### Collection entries
"""

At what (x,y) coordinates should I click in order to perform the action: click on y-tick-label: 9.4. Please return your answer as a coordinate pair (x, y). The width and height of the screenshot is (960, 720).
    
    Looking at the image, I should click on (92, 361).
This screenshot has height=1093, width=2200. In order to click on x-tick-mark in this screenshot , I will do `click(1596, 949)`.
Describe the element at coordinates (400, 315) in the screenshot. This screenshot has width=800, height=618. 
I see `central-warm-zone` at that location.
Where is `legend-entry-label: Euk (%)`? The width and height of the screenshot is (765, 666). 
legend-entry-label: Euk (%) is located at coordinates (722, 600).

"""

### Problem details
Please copy out every one of the records above word for word.

### Your solution
At what (x,y) coordinates should I click in order to perform the action: click on y-tick-label: 9.4. Please return your answer as a coordinate pair (x, y). The width and height of the screenshot is (960, 720).
    
    Looking at the image, I should click on (92, 361).
This screenshot has height=1093, width=2200. In order to click on x-tick-mark in this screenshot , I will do `click(1596, 949)`.
Describe the element at coordinates (400, 315) in the screenshot. This screenshot has width=800, height=618. 
I see `central-warm-zone` at that location.
Where is `legend-entry-label: Euk (%)`? The width and height of the screenshot is (765, 666). 
legend-entry-label: Euk (%) is located at coordinates (722, 600).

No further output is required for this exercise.